→ **What the task asks**:
Please report every line below that contains the word "above", copying each one in full. Matching is case-sensitive.

=======

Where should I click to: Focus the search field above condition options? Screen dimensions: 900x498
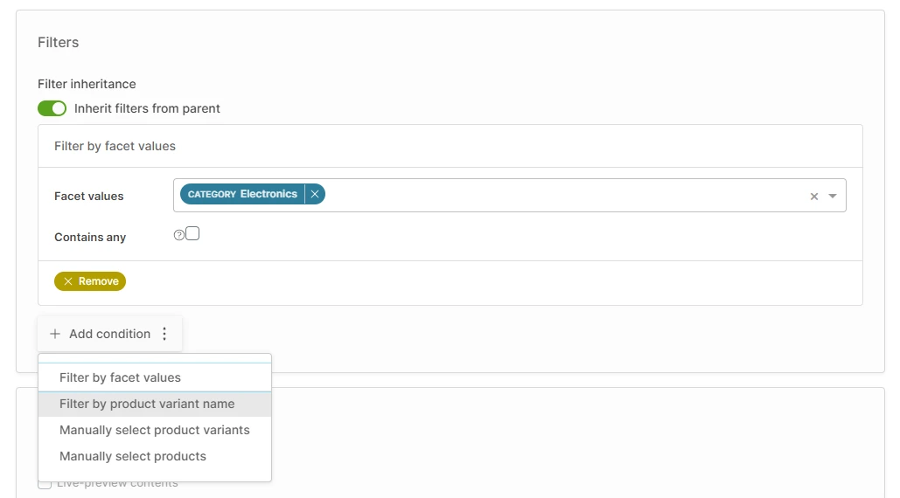coord(155,358)
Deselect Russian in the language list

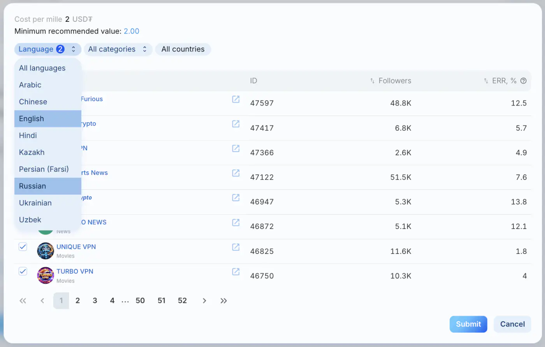(47, 186)
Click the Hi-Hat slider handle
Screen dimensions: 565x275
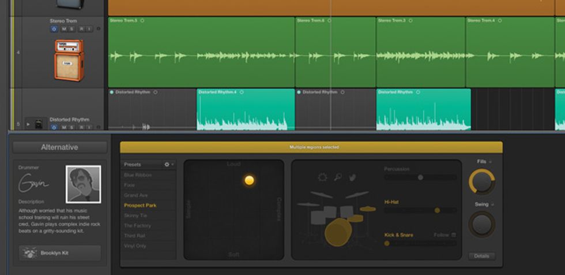click(437, 210)
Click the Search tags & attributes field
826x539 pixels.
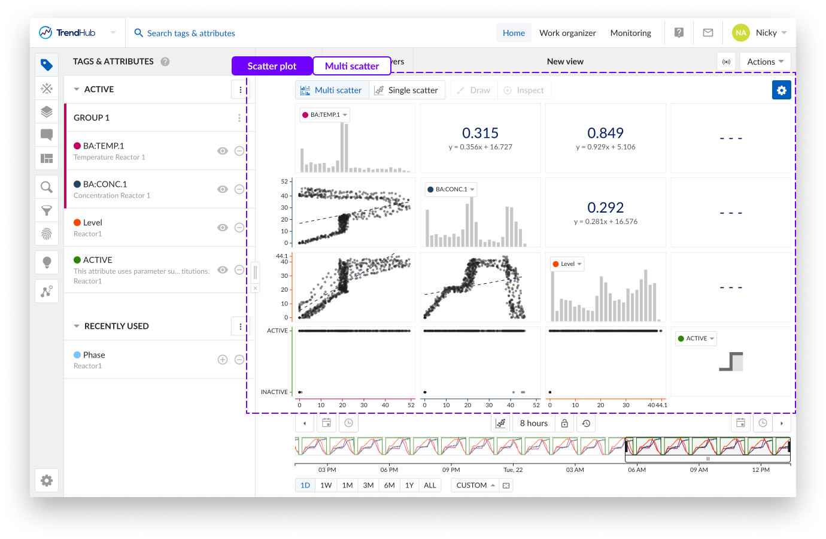pyautogui.click(x=191, y=33)
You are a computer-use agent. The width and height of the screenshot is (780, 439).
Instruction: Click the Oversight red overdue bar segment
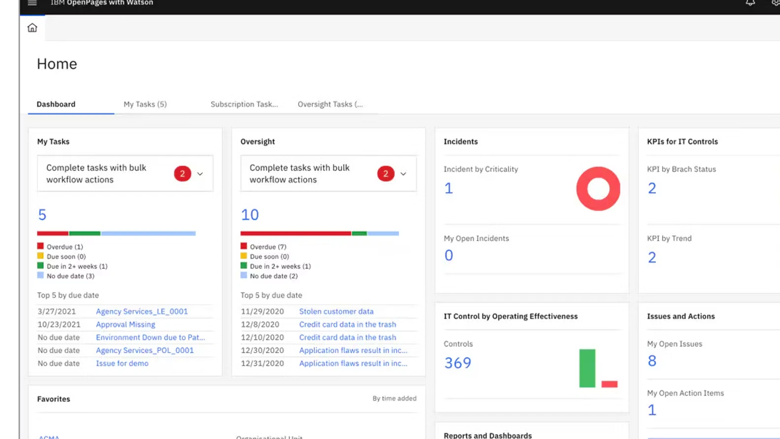295,234
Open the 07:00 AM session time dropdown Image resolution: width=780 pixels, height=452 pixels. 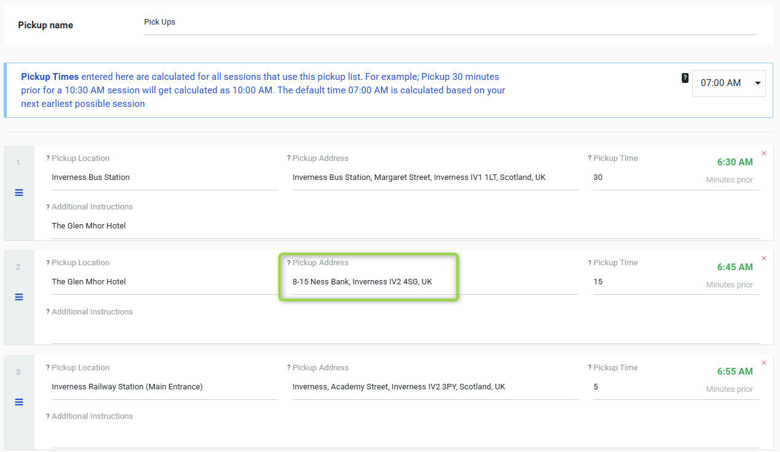[728, 83]
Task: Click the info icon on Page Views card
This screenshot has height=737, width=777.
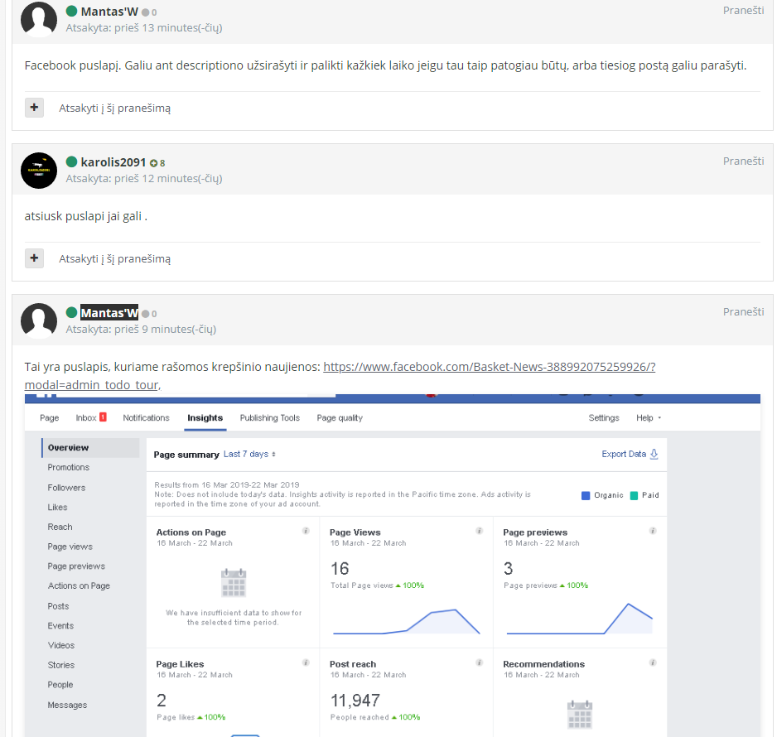Action: point(479,531)
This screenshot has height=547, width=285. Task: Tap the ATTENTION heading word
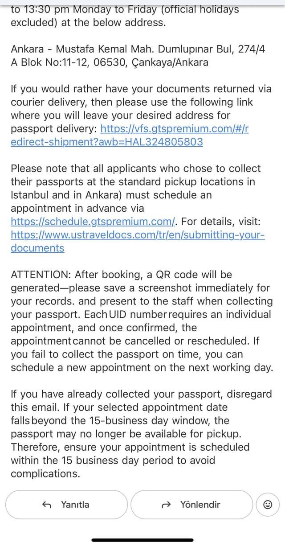click(41, 275)
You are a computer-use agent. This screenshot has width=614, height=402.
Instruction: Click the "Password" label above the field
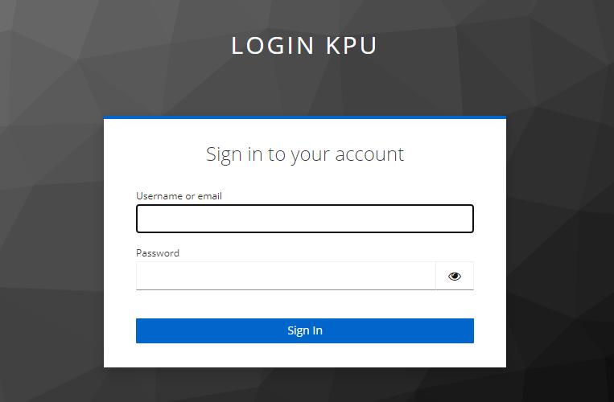(x=158, y=253)
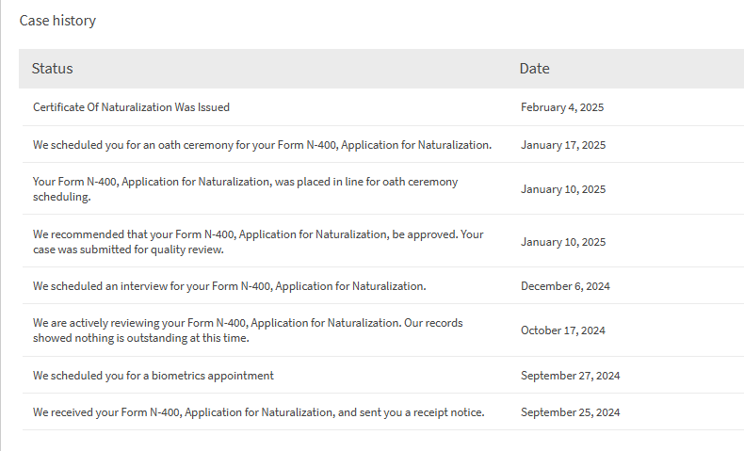
Task: Click the September 25, 2024 date
Action: [x=571, y=412]
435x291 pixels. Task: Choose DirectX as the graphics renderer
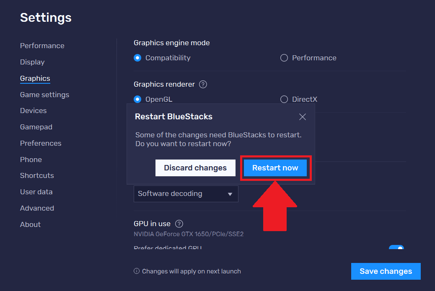coord(284,99)
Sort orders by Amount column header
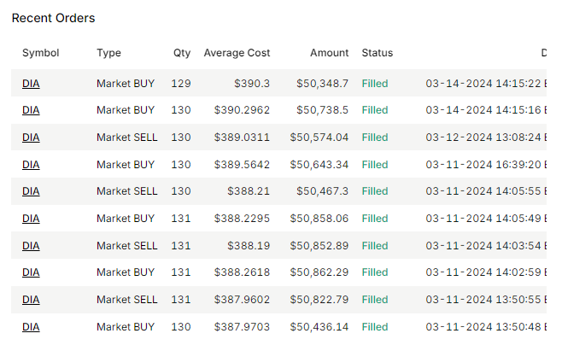 tap(329, 53)
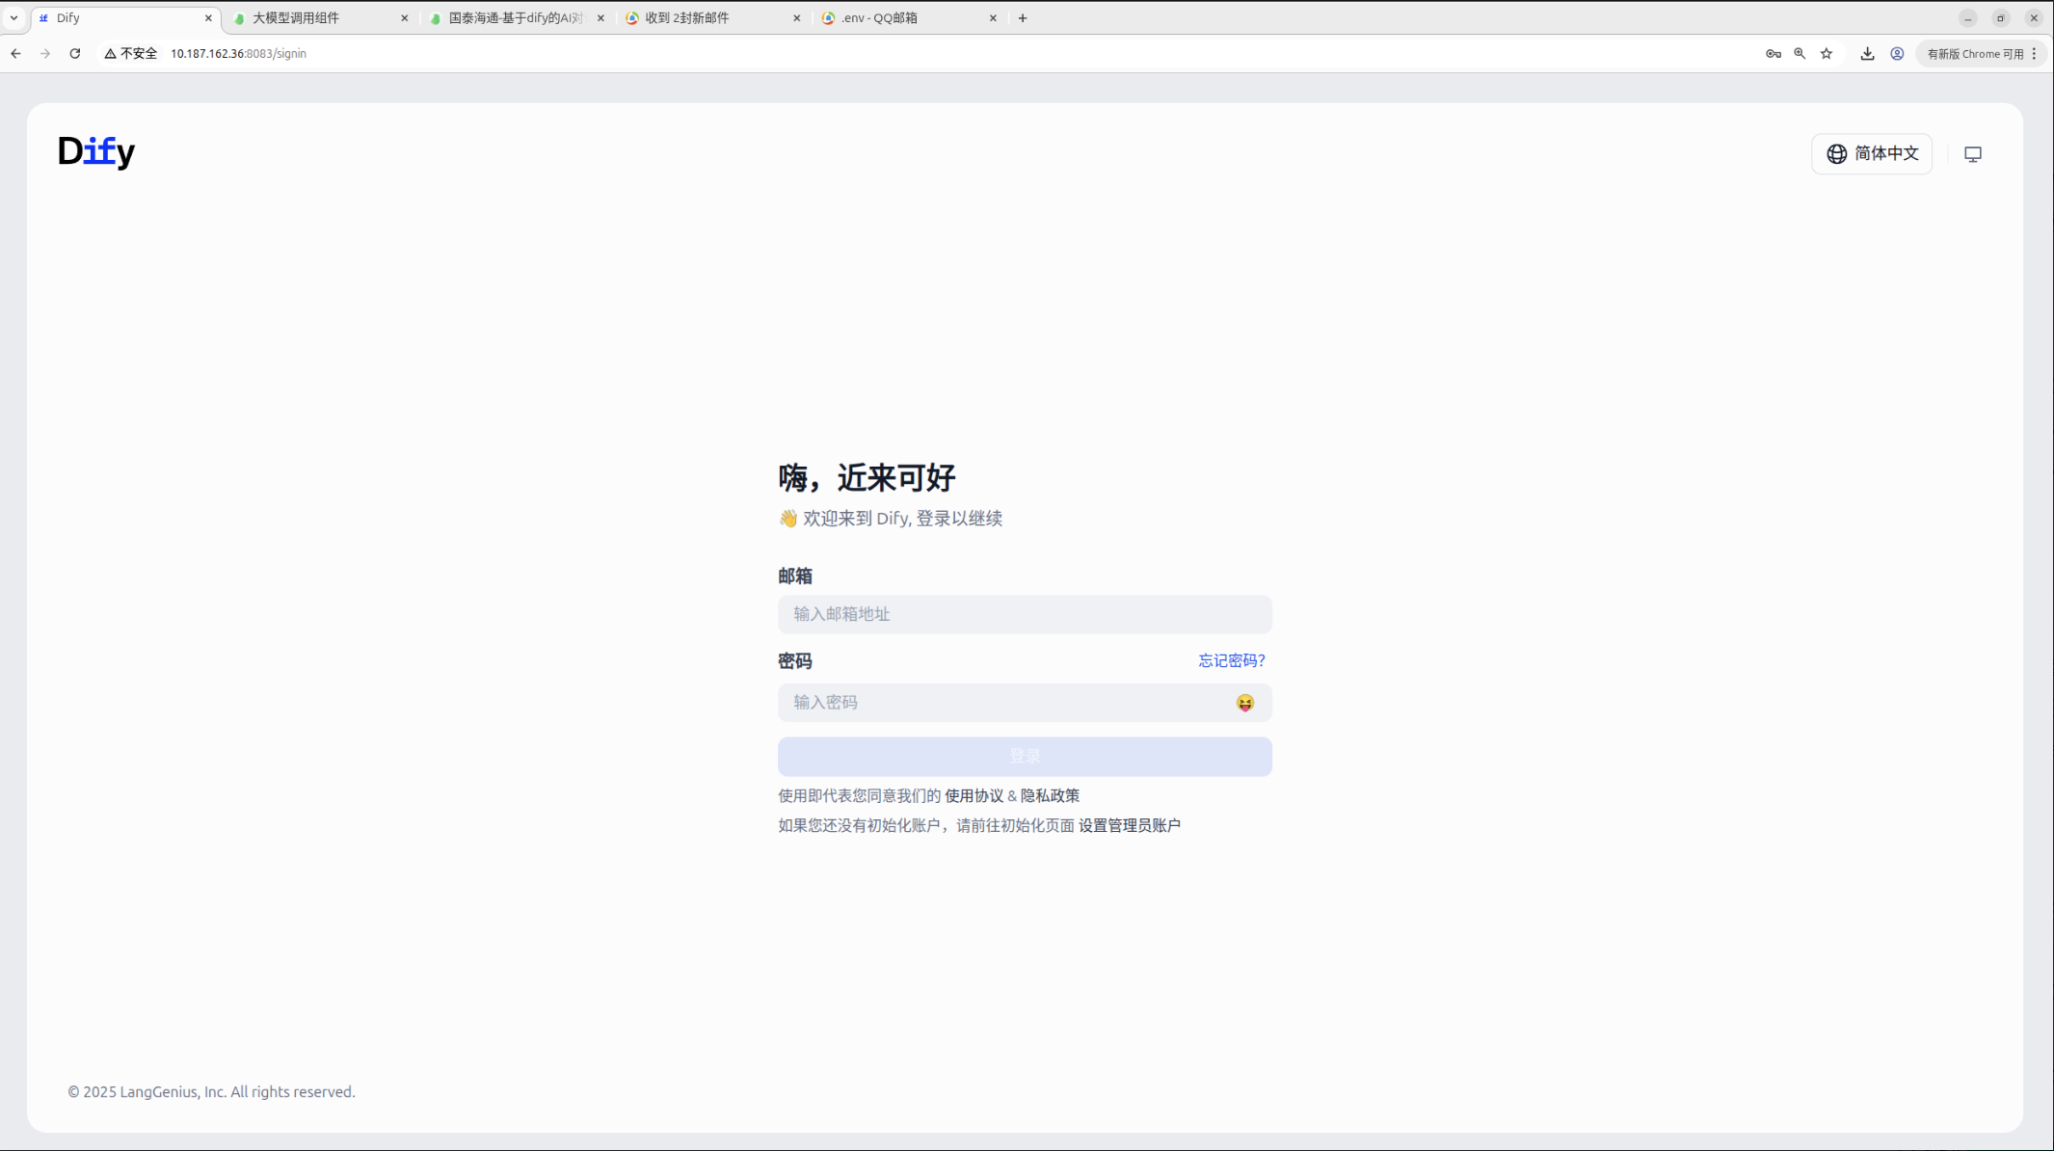Click the 忘记密码? link
This screenshot has height=1151, width=2054.
coord(1231,660)
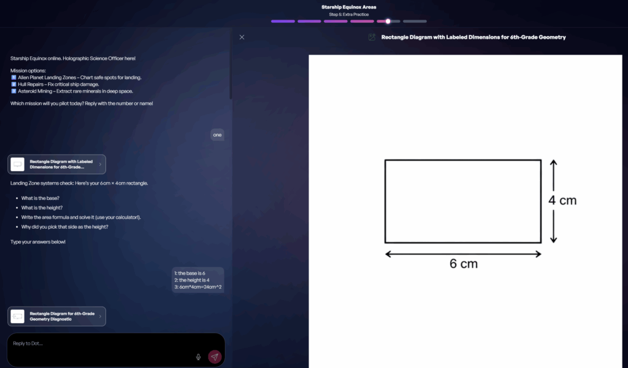
Task: Click the rectangle thumbnail icon on the Labeled Dimensions card
Action: point(17,164)
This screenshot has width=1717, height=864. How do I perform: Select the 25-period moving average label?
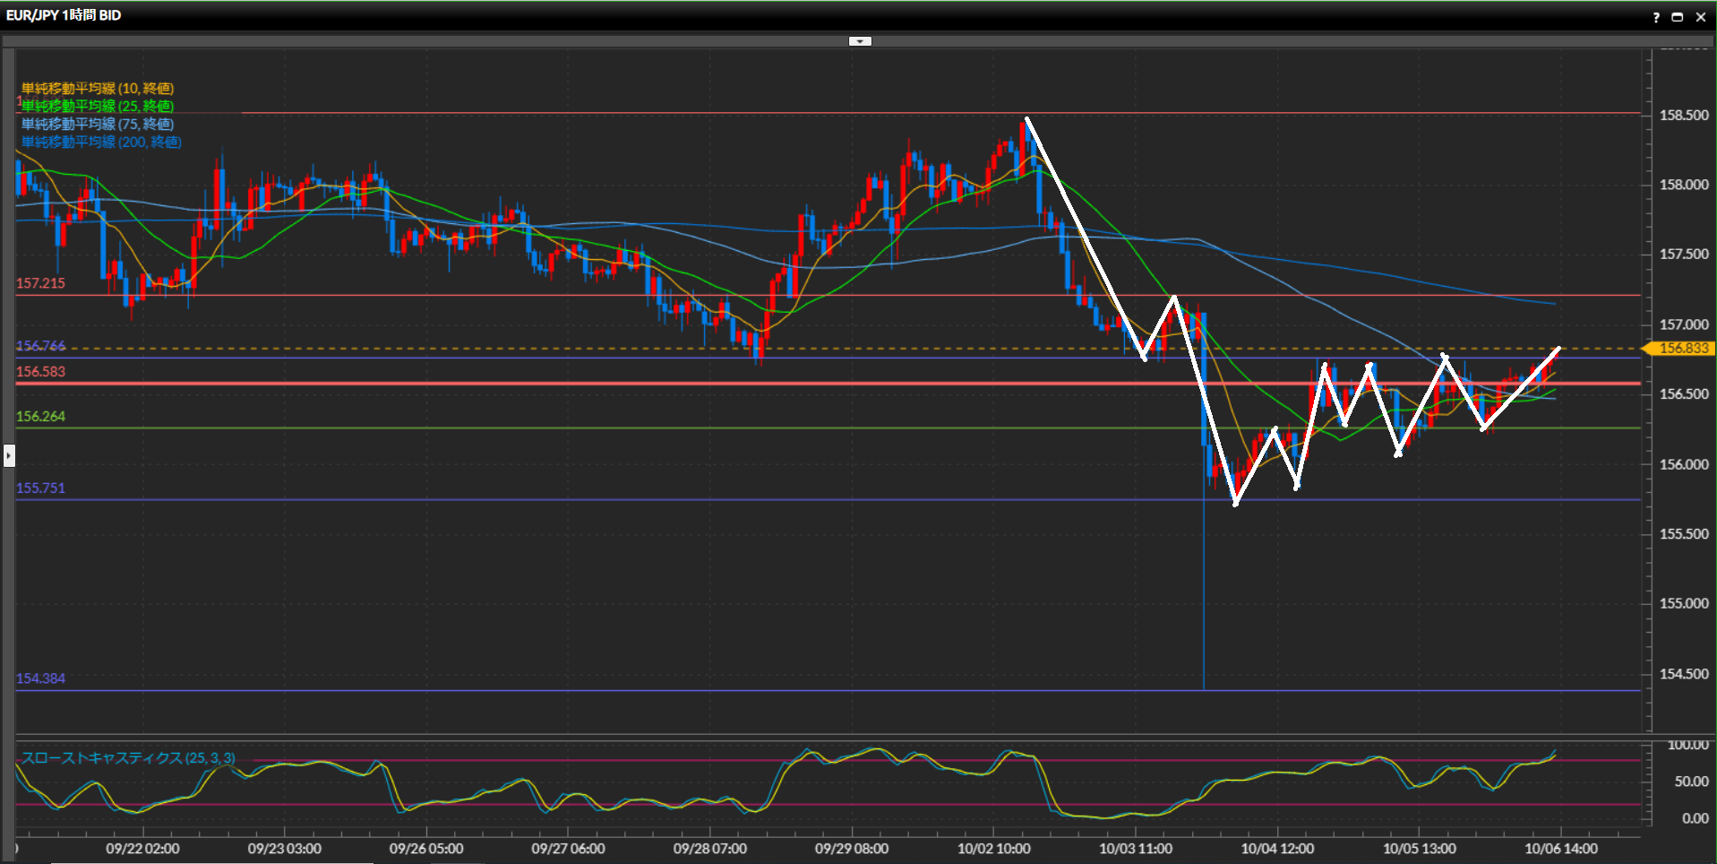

=======

→ **In response**:
Where should I click to: Focus the search field above condition options? Screen dimensions: 900x498
Instruction: Click the "Password" label above the field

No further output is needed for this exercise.